Dalla prima rilevazione, pubblicata nel 2001, si è passati da 450 milioni di euro a 1.771 milioni di euro di investimenti delle imprese italiane (sopra gli 80 dipendenti) negli ambiti oggi conosciuti come ESG (Environmental, Social & Governance).
Un incremento del 400% che, rispecchiando il trend di crescita, ha toccato il suo massimo nell’ultima rilevazione pubblicata nel 2020, con il 92% delle aziende impegnate.
Cosa è cambiato in questi ultimi 2 anni? La cultura aziendale negli ambiti ESG ha messo radici nelle organizzazioni? Come si stanno orientando le scelte dedicate all’engagement dei dipendenti, dei fornitori? Quali sono le attività predilette dalle imprese sui terreni ambientale, sociale e di governance? Che impatto ha avuto la crisi determinata dalla pandemia Covid-19? Cosa ci si attende per il futuro?
Lo sapremo il 24 giugno 2022, quando al Centro Congressi di Sapienza Università di Roma e in diretta web, verranno presentati e discussi i dati del 10° Rapporto CSR in Italia, la statistica punto di riferimento per conoscere il trend del fenomeno dell’impegno sociale, economico e ambientale delle aziende nel nostro Paese, realizzata da Osservatorio Socialis con l’Istituto Ixé.
Già ricevuti i patrocini di MITE, MEF, istituzioni finanziarie, organizzazioni culturali, sociali e d’impresa, insieme a oltre 30 atenei italiani.
“L’attenzione ai temi ESG – ha spiegato Roberto Orsi, Direttore dell’Osservatorio Socialis – è ormai diventata preponderante e non più rimandabile per le imprese che vogliono concentrarsi su uno sviluppo più sostenibile. Capiremo dai protagonisti come potrà maturare la tendenza, quanto il grande gettito di capitali del PNRR sta fornendo uno slancio ad agire in maniera ancora più responsabile e su quali terreni e modalità le imprese tenderanno ad operare”.

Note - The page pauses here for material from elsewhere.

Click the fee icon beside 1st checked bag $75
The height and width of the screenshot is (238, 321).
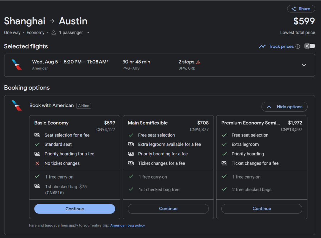37,186
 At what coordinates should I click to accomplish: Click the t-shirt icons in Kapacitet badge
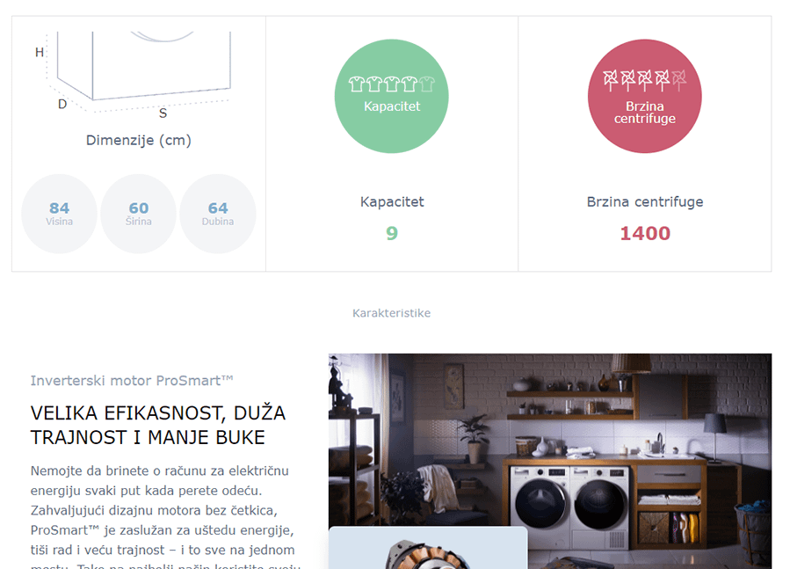point(391,84)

Le aziende attive in CSR nel 2019 si erano concentrate soprattutto sulle iniziative interne all’azienda (66%), come quelle legate alla formazione del personale, in costante crescita, indicata dal 49% dalle imprese intervistate, ma inevitabilmente l’emergenza COVID-19 in pieno svolgimento aveva costretto a prevedere una contrazione della spesa media pro capite del 16% nell’anno 2020.

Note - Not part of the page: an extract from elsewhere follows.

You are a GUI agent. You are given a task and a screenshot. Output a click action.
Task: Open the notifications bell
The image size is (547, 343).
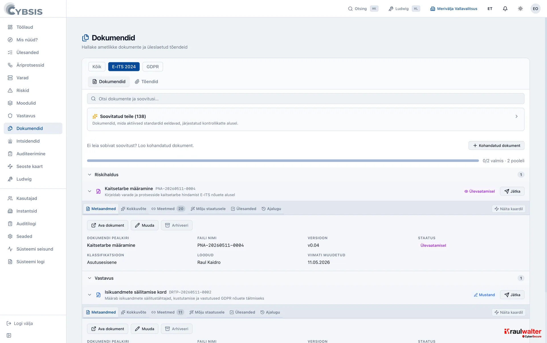click(x=505, y=9)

Il 47% delle aziende aveva promosso iniziative dedicate al territorio vicino alla sede dell’impresa, mentre solo l’8% aveva dedicato azioni rivolte ai paesi esteri, confermando la volontà di migliorare il rapporto con territorio e le comunità di appartenenza.
I maggiori investimenti erano stati dedicati ad azioni per diminuire l’impatto ambientale: il 42% delle aziende aveva privilegiato azioni di investimento nelle tecnologie innovative per limitare l’inquinamento e migliorare lo smaltimento dei rifiuti, mentre il 38% ha investito per migliorare il risparmio energetico.